Porquê uma terceira antologia agora, depois de uma segunda publicada em 2021?
Na verdade, os três livros são completamente diferentes. As outras duas são simplesmente antologias, são o resultado do que fui publicando. Publiquei um livro em edição de autor, publiquei três ou quatro em editoras que já acabaram, e, portanto, os livros originais não eram fáceis de encontrar. Por duas vezes foi-me proposto que fizesse antologias – e fiz. Este livro é completamente diferente, é uma antologia no sentido em que é uma escolha. Mas é uma escolha, digamos assim, definitiva. Isto é, os poemas que não estão neste livro estão fora de jogo. O que quis fazer foi um livro de poemas que quero, por agora, que fiquem disponíveis e as pessoas leiam. Mas, ao mesmo tempo, fazendo uma coisa que aprendi a fazer, como digo na nota do final do livro – acho eu, espero que tenha aprendido, mais nas antologias do que nos livros –, que é justamente construir livros.
Não está contente com os livros anteriores que publicou?
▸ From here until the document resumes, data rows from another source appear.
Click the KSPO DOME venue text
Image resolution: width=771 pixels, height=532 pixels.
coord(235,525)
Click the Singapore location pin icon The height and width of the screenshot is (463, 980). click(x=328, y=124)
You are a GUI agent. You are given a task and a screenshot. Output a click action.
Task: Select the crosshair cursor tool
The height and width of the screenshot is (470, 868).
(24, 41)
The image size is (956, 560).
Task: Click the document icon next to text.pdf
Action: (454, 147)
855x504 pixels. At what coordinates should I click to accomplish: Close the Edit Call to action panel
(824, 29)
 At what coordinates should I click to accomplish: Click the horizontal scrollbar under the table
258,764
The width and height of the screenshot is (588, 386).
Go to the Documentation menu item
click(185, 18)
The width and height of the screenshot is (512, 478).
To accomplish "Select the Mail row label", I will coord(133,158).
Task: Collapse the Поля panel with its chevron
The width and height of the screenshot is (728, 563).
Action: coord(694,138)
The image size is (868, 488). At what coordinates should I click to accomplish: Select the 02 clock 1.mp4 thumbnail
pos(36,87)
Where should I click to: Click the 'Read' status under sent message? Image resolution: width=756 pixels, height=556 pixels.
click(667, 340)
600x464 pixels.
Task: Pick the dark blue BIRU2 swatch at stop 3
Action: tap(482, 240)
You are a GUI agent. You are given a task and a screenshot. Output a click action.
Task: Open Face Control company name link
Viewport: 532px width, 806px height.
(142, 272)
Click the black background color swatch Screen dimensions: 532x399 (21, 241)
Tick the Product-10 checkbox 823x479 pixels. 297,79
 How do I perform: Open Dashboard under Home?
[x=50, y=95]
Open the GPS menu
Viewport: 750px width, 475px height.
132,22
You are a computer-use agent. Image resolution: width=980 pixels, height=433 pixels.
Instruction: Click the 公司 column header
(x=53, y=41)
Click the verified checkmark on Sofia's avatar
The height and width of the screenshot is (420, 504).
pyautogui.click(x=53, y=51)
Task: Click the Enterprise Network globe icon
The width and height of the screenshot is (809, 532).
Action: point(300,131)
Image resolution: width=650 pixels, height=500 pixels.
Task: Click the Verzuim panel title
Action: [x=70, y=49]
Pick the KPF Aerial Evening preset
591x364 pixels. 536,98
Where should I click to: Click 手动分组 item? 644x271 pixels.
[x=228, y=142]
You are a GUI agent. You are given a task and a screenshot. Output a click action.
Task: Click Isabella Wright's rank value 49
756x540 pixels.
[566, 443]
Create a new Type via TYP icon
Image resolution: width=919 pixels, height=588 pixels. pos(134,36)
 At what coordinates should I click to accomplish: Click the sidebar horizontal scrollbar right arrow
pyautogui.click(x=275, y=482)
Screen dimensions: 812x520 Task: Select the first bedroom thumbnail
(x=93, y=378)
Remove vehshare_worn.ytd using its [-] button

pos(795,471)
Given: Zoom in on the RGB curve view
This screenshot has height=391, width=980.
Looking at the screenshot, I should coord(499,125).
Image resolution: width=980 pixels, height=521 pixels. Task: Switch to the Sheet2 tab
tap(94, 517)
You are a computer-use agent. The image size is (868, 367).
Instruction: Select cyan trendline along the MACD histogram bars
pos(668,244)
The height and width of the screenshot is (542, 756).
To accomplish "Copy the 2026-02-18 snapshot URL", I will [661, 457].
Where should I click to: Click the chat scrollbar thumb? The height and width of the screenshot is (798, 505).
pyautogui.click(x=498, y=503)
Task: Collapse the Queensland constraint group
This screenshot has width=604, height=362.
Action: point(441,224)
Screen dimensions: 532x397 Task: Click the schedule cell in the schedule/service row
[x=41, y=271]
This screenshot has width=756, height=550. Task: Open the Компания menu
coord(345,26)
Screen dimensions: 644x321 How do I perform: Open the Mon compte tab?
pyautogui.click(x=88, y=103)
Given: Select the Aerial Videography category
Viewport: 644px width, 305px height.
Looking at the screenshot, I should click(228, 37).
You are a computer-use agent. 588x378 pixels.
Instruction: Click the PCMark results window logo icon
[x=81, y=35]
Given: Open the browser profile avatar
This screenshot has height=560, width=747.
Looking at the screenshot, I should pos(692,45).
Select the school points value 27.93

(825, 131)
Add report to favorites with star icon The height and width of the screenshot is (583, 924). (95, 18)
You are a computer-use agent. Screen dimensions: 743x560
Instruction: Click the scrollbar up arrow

Não estou contente com nenhum dos livros enquanto livro. Acho que falharam sempre. E fiquei sempre contente com as antologias: foram duas vezes, e mais uma no Brasil. Achei que nas antologias havia uma estrutura. E agora foi uma possibilidade de fazer um livro onde estão ao mesmo tempo todos os poemas que quero guardar por ora e onde eles têm uma legibilidade, parece-me, maior. Havia poemas que estavam mal organizados, a sequência não lhes dava legibilidade. Acho que agora estão todos ordenados por afinidades. Não diria exatamente temáticas, mas têm afinidades evidentes. Acho que as pessoas, depois de lerem três ou quatro poemas em cada uma das secções, percebem qual é a afinidade dentro de cada uma. Uma das duas dúvidas que tive era se, por exemplo, mantinha ou não poemas de que ainda gosto, mas que já não escreveria hoje. E há vários que não escreveria, de todo. Mas não é por não gostar deles, tanto que os poemas estão aí, é porque eu já não sou essa pessoa. Sou muito diferente hoje do que era aos 20 anos, mesmo muito. Os poemas não têm, na verdade, uma intemporalidade absoluta, nem essa indexação biográfica tem, no fundo, muita importância.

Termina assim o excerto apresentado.